[[ PASSAGE TO READ, beginning ]]

AFRICA – Effect of Covid-19 on maternity care and access to contraception in Africa

The NGO Equilibres et Populations carried out a survey from April to June 2020 among some 30 organisations in seven West African countries (Benin, Burkina Faso, Côte d’Ivoire, Guinea, Mali, Niger and Senegal). It found that Covid-19 posed a new threat to African women by penalising access to maternity services and contraception. Problems found included the closure of health centres and tensions in supply chains dependent on imports mainly from China and India. For fear of infection, attendance at family planning services showed a significant decline.

In Côte d’Ivoire and Benin, there was disruption in the supply of contraceptive products and reallocation of resources to Covid-19 treatment centres, leading to the closure of maternal health services in Senegal and Niger, as well as suspension of distribution of contraceptives and information campaigns in rural areas due to the ban on gatherings, the shutting of mobile clinics and more.

Brigitte Syan, West Africa advocacy manager at Equilibres et populations said the associations in their network who work for women’s rights and access to family planning report an increase in domestic violence during lockdown, as has been reported from many other countries too. Domestic workers have also been victims of abuse by their employers. The risk of a proliferation of unwanted pregnancies without the possibility of management and support is high.

Marie-Evelyne Petrus Barry, Director of IPPF Africa, supports this observation: “The Covid-19 crisis is occurring in societies marked by great precariousness and it is disrupting already fragile health systems. We are present in 39 countries and everywhere we have been forced to reduce the offer of support and care.”

In São Tomé and Principe, she says, half of the clinic’s team were infected and the clinic had to close. In Sierra Leone, the ban on gatherings brought prevention programmes for young people to a halt. In the refugee camps, which are numerous on the continent, the suspension of all these services has been even more striking.

The West African office of UNFPA has distributed a practical guide based on the lessons learned from the epidemics since 2003, e.g. during the Ebola epidemic in 2013-16 in Guinea, Sierra Leone and Liberia, the closure of maternal health clinics led to a 70% increase in maternal mortality.

[[ PASSAGE TO READ, end ]]

- **WORK TO COMPLETE**
**a)** Name the seven West African countries where organizations took part in the survey described in the article on Covid-19 and maternity care in Africa.
**b)** Write the next paragraph of the article on Covid-19 and maternity care in Africa, picking up after its final sentence.
The listing that follows comes from a separate source and is unrelated to the article on Covid-19 and maternity care in Africa.

[[ RAW DATA, beginning ]]

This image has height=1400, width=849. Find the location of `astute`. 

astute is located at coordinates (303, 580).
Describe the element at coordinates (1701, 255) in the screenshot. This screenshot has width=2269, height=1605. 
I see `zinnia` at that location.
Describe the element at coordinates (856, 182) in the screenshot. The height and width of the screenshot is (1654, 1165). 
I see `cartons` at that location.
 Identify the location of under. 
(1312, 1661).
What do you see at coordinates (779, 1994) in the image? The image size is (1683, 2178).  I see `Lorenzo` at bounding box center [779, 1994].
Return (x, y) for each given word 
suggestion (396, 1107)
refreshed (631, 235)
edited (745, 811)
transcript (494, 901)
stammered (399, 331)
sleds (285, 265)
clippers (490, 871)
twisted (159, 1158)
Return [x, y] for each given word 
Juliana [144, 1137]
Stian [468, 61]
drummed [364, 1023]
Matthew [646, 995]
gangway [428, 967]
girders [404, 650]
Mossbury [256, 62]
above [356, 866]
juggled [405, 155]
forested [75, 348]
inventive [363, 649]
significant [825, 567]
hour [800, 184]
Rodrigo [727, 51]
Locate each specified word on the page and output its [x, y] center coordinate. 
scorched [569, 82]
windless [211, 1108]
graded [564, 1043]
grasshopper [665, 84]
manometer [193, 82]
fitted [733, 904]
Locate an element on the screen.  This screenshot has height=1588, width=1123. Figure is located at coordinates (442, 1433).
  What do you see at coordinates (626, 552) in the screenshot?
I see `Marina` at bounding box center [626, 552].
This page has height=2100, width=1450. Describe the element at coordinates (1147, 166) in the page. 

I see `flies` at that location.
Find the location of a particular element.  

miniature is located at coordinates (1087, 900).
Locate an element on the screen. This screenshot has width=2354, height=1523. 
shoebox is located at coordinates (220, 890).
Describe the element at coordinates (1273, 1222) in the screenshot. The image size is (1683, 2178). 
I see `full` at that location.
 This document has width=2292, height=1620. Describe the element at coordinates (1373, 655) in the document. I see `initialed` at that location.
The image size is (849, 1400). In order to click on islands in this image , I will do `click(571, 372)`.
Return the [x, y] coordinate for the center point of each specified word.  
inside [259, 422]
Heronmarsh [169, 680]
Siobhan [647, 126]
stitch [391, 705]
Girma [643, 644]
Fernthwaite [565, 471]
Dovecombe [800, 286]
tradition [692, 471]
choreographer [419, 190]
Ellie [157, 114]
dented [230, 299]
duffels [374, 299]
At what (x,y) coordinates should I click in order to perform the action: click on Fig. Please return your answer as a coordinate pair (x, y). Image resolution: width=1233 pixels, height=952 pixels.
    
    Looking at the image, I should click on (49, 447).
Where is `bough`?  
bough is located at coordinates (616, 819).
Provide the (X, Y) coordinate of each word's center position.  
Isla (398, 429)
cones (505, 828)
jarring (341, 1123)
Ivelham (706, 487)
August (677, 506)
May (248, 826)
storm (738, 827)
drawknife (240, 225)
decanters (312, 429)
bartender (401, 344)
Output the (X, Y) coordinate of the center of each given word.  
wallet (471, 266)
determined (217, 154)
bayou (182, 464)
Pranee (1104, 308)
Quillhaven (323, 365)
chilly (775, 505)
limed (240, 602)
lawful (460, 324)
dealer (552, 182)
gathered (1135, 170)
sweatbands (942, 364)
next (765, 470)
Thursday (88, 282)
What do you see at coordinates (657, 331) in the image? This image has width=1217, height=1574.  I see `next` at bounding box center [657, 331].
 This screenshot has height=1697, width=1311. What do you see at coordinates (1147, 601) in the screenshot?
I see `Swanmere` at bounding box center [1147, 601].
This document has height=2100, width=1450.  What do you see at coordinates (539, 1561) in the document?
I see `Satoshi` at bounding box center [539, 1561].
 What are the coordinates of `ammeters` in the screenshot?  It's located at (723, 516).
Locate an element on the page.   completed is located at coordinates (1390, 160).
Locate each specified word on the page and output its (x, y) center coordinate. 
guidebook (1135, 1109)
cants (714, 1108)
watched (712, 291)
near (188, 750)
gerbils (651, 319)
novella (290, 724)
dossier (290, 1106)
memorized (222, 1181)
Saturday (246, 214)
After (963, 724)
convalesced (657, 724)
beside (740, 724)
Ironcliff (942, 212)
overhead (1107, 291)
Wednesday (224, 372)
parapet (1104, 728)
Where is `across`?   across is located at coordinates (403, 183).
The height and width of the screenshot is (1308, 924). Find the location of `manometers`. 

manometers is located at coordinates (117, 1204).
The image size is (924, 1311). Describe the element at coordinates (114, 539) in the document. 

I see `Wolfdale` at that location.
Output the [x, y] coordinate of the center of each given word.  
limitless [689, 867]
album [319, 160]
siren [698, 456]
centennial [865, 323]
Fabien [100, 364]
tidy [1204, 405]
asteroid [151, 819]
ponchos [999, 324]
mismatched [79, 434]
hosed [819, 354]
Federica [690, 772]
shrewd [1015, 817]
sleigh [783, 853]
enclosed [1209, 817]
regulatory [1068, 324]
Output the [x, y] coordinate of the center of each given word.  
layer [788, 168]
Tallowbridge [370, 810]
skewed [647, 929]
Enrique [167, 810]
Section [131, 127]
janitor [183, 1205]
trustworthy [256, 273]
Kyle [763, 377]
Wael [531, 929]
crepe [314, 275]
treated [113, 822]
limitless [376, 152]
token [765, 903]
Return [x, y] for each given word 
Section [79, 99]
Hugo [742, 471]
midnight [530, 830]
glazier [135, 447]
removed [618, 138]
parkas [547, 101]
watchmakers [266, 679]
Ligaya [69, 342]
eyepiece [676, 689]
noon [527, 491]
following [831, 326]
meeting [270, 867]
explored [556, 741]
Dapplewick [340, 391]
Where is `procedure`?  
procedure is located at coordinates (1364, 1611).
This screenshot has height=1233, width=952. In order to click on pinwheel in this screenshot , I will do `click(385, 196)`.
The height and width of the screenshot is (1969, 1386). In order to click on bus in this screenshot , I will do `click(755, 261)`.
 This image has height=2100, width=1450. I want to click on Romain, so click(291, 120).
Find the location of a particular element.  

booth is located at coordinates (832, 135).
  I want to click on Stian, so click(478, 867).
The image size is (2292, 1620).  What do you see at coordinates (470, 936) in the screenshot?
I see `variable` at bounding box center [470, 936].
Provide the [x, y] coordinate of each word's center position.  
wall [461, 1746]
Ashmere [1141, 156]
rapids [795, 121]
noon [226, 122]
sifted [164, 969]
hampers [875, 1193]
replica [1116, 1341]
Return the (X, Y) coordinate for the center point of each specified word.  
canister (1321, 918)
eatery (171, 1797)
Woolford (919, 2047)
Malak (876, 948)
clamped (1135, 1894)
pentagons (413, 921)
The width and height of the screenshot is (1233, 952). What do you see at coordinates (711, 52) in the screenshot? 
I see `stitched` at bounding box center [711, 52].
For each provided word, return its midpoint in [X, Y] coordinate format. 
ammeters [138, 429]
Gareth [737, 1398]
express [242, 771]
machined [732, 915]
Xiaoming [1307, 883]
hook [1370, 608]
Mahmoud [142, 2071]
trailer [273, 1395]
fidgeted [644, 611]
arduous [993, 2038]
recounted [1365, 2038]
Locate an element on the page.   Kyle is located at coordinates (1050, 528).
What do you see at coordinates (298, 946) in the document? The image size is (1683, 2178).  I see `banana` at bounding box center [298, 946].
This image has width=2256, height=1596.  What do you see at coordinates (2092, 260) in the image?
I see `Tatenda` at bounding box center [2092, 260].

[[ RAW DATA, end ]]

- **RESULTS OF THE TASKS**
**a)** Benin, Burkina Faso, Côte d’Ivoire, Guinea, Mali, Niger and Senegal

**b)**
It’s been recommended that countries expand the distribution points of contraceptives to outside health centres. Some countries have taken such initiatives: in Kampala, contraceptives can now be ordered via an online shopping site and delivered by the local mototaxi company SafeBoda. Shipping costs are free and the majority of the products offered are subsidised, and the project is funded by Sweden. But this solution for connected city dwellers remains anecdotal on a continent where, even before the pandemic, barely half of modern contraceptive needs were being met.

Above all, travel restrictions, the saturation of health centres or simply the fear of being infected all push women to resort to solutions that they can manage on their own: contraceptive pills, condoms or patches. These methods were abandoned by ministries of health in recent years in favour of long-lasting injections and implants. In Kenya, for example, 45% of women who use modern contraceptive methods use an injectable provided by government services.

However, the methods provided in public clinics are free or heavily subsidised, which is not the case with pills or condoms sold in the private sector. This puts the poorest women at risk of not being able to obtain them. In Burkina Faso, a third of women are in this situation.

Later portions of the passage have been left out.